About this task:
Show, from the records below, all lines that contain the word "computer".

**********

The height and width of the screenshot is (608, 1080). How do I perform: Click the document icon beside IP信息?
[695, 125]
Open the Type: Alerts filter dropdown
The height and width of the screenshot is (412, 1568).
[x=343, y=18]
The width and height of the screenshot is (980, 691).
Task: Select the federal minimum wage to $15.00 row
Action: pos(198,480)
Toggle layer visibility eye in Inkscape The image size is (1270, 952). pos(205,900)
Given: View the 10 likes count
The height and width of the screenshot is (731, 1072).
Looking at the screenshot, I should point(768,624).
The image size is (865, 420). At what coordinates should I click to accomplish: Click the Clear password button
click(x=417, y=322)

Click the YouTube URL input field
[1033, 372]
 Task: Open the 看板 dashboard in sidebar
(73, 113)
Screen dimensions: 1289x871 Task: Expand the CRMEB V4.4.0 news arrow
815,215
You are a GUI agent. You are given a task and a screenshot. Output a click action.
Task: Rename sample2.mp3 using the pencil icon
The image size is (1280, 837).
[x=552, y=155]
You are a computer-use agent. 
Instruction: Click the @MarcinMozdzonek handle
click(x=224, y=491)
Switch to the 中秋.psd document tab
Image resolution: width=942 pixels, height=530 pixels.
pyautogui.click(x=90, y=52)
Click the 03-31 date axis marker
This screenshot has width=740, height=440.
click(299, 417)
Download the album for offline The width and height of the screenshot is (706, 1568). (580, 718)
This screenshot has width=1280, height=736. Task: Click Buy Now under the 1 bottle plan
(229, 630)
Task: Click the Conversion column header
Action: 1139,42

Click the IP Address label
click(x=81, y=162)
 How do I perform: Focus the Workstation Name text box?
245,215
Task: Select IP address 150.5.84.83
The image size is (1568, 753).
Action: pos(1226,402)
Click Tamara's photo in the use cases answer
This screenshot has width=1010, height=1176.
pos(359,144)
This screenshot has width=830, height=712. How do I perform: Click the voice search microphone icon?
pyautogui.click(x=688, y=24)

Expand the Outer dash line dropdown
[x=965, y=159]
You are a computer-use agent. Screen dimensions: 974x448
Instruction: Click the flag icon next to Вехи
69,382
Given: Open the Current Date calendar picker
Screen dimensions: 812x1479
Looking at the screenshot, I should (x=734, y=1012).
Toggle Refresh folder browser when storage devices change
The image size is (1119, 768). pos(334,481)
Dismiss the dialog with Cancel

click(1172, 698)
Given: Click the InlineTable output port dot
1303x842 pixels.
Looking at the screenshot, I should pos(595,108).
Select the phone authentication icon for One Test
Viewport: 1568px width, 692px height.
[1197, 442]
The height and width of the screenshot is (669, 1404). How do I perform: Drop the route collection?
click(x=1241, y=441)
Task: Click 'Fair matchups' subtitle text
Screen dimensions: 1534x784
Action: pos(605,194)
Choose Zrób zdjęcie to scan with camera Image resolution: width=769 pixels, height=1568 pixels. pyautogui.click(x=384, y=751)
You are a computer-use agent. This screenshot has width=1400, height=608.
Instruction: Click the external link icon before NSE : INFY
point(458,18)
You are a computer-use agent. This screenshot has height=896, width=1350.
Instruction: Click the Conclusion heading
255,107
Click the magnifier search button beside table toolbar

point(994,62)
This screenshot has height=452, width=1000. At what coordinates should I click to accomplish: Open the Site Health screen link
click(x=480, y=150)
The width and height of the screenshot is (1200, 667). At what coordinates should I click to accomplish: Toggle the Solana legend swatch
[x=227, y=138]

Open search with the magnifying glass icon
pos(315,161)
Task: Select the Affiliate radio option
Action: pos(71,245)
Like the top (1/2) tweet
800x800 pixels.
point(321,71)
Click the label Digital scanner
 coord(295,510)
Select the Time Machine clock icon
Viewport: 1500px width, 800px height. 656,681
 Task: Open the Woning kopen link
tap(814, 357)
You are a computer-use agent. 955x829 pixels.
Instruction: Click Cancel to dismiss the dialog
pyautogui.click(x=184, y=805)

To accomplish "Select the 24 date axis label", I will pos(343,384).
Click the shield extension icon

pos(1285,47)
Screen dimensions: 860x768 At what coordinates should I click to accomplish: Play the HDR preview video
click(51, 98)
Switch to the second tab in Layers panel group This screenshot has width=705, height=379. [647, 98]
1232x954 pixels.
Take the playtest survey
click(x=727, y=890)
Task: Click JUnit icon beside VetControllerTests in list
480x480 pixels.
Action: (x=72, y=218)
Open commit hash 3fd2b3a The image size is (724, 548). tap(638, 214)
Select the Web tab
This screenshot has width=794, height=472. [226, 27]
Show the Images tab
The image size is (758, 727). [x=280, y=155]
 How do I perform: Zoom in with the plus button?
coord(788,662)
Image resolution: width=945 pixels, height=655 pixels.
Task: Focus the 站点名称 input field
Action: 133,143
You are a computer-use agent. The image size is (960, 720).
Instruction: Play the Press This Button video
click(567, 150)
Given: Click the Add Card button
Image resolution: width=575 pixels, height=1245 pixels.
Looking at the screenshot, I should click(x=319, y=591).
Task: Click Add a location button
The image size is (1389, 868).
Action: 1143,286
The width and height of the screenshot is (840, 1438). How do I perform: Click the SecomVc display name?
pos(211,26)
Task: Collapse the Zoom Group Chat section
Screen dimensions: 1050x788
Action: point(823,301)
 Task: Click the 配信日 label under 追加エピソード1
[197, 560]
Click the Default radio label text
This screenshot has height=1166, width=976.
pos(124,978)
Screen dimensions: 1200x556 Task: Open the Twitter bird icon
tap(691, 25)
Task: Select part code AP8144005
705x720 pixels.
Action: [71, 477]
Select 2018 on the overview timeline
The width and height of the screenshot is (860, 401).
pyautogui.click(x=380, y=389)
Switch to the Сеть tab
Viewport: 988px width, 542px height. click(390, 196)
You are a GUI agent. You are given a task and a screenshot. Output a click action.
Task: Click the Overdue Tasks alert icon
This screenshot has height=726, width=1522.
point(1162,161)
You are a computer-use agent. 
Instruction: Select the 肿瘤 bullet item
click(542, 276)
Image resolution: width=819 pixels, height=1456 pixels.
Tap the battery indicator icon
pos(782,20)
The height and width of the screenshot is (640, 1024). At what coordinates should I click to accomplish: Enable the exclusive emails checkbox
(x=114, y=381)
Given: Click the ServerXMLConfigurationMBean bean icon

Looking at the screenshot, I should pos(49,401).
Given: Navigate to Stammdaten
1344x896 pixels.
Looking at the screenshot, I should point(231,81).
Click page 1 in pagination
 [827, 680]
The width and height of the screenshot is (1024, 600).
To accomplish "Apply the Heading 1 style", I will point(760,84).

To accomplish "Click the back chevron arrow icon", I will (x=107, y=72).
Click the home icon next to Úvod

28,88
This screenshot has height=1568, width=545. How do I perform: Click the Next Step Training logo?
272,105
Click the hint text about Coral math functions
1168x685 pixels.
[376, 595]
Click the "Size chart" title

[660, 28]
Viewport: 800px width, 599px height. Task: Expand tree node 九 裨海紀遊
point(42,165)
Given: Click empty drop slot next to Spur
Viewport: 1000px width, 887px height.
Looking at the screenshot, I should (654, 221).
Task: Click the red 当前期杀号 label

**********

Result of the exercise:
You are a computer-use agent. 
You are a computer-use agent. Screen dimensions: 974x448
You are a computer-use agent. This screenshot has width=1400, height=608.
You are a computer-use agent. This screenshot has height=896, width=1350.
You are a computer-use agent. 955x829 pixels.
You are a computer-use agent. The image size is (960, 720).
You are a computer-use agent. 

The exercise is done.